## [Given task]
Convert all the items below into a Markdown table with the columns Row and Line, giving each line its own numbered row and leaving out blank lines.
+--
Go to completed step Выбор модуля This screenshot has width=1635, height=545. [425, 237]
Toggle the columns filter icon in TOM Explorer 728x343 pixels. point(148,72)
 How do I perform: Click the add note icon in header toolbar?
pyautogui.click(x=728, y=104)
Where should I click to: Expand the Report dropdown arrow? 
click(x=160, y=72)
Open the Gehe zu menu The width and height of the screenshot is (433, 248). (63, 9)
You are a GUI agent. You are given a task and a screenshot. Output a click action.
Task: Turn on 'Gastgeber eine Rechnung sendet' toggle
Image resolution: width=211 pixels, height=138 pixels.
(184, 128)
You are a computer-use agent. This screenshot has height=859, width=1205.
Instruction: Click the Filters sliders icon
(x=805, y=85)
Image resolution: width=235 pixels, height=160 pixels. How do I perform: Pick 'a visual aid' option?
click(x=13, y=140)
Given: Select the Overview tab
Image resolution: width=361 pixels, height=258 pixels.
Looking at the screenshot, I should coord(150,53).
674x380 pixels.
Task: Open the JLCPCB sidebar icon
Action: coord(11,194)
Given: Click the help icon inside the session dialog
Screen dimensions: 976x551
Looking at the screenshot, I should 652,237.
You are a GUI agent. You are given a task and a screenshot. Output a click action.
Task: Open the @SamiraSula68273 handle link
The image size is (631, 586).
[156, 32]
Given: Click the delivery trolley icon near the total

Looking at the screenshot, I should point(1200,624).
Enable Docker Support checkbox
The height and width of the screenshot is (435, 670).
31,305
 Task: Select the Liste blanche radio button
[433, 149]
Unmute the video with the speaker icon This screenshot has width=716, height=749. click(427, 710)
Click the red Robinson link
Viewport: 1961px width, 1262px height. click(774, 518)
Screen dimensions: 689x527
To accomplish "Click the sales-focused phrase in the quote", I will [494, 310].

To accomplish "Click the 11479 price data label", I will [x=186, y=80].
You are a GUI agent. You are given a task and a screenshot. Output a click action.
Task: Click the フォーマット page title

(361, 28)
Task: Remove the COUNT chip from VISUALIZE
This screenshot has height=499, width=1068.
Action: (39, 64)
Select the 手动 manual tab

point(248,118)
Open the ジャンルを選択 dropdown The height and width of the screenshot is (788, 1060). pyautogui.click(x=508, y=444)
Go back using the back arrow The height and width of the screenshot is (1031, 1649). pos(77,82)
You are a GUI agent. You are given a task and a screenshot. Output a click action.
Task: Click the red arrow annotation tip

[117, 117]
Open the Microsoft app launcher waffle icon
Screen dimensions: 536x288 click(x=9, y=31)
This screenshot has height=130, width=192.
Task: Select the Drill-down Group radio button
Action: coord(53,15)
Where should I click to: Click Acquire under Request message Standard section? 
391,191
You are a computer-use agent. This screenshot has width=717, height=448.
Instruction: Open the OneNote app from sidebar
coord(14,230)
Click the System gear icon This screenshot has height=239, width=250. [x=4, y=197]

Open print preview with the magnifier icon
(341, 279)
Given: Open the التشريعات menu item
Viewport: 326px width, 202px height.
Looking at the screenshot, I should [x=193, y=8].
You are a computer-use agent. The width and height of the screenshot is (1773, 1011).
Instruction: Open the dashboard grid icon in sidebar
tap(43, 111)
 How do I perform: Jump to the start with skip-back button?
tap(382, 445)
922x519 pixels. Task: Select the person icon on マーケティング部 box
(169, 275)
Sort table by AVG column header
+--
## [Answer to this exercise]
| Row | Line |
|---|---|
| 1 | Go to completed step Выбор модуля This screenshot has width=1635, height=545. [425, 237] |
| 2 | Toggle the columns filter icon in TOM Explorer 728x343 pixels. point(148,72) |
| 3 |  How do I perform: Click the add note icon in header toolbar? |
| 4 | pyautogui.click(x=728, y=104) |
| 5 | Where should I click to: Expand the Report dropdown arrow?  |
| 6 | click(x=160, y=72) |
| 7 | Open the Gehe zu menu The width and height of the screenshot is (433, 248). (63, 9) |
| 8 | You are a GUI agent. You are given a task and a screenshot. Output a click action. |
| 9 | Task: Turn on 'Gastgeber eine Rechnung sendet' toggle |
| 10 | Image resolution: width=211 pixels, height=138 pixels. |
| 11 | (184, 128) |
| 12 | You are a computer-use agent. This screenshot has height=859, width=1205. |
| 13 | Instruction: Click the Filters sliders icon |
| 14 | (x=805, y=85) |
| 15 | Image resolution: width=235 pixels, height=160 pixels. How do I perform: Pick 'a visual aid' option? |
| 16 | click(x=13, y=140) |
| 17 | Given: Select the Overview tab |
| 18 | Image resolution: width=361 pixels, height=258 pixels. |
| 19 | Looking at the screenshot, I should coord(150,53). |
| 20 | 674x380 pixels. |
| 21 | Task: Open the JLCPCB sidebar icon |
| 22 | Action: coord(11,194) |
| 23 | Given: Click the help icon inside the session dialog |
| 24 | Screen dimensions: 976x551 |
| 25 | Looking at the screenshot, I should 652,237. |
| 26 | You are a GUI agent. You are given a task and a screenshot. Output a click action. |
| 27 | Task: Open the @SamiraSula68273 handle link |
| 28 | The image size is (631, 586). |
| 29 | [156, 32] |
| 30 | Given: Click the delivery trolley icon near the total |
| 31 | Looking at the screenshot, I should point(1200,624). |
| 32 | Enable Docker Support checkbox |
| 33 | The height and width of the screenshot is (435, 670). |
| 34 | 31,305 |
| 35 |  Task: Select the Liste blanche radio button |
| 36 | [433, 149] |
| 37 | Unmute the video with the speaker icon This screenshot has width=716, height=749. click(427, 710) |
| 38 | Click the red Robinson link |
| 39 | Viewport: 1961px width, 1262px height. click(774, 518) |
| 40 | Screen dimensions: 689x527 |
| 41 | To accomplish "Click the sales-focused phrase in the quote", I will [494, 310]. |
| 42 | To accomplish "Click the 11479 price data label", I will [x=186, y=80]. |
| 43 | You are a GUI agent. You are given a task and a screenshot. Output a click action. |
| 44 | Task: Click the フォーマット page title |
| 45 | (361, 28) |
| 46 | Task: Remove the COUNT chip from VISUALIZE |
| 47 | This screenshot has height=499, width=1068. |
| 48 | Action: (39, 64) |
| 49 | Select the 手动 manual tab |
| 50 | point(248,118) |
| 51 | Open the ジャンルを選択 dropdown The height and width of the screenshot is (788, 1060). pyautogui.click(x=508, y=444) |
| 52 | Go back using the back arrow The height and width of the screenshot is (1031, 1649). pos(77,82) |
| 53 | You are a GUI agent. You are given a task and a screenshot. Output a click action. |
| 54 | Task: Click the red arrow annotation tip |
| 55 | [117, 117] |
| 56 | Open the Microsoft app launcher waffle icon |
| 57 | Screen dimensions: 536x288 click(x=9, y=31) |
| 58 | This screenshot has height=130, width=192. |
| 59 | Task: Select the Drill-down Group radio button |
| 60 | Action: coord(53,15) |
| 61 | Where should I click to: Click Acquire under Request message Standard section?  |
| 62 | 391,191 |
| 63 | You are a computer-use agent. This screenshot has width=717, height=448. |
| 64 | Instruction: Open the OneNote app from sidebar |
| 65 | coord(14,230) |
| 66 | Click the System gear icon This screenshot has height=239, width=250. [x=4, y=197] |
| 67 | Open print preview with the magnifier icon |
| 68 | (341, 279) |
| 69 | Given: Open the التشريعات menu item |
| 70 | Viewport: 326px width, 202px height. |
| 71 | Looking at the screenshot, I should [x=193, y=8]. |
| 72 | You are a computer-use agent. The width and height of the screenshot is (1773, 1011). |
| 73 | Instruction: Open the dashboard grid icon in sidebar |
| 74 | tap(43, 111) |
| 75 |  How do I perform: Jump to the start with skip-back button? |
| 76 | tap(382, 445) |
| 77 | 922x519 pixels. Task: Select the person icon on マーケティング部 box |
| 78 | (169, 275) |
| 79 | Sort table by AVG column header |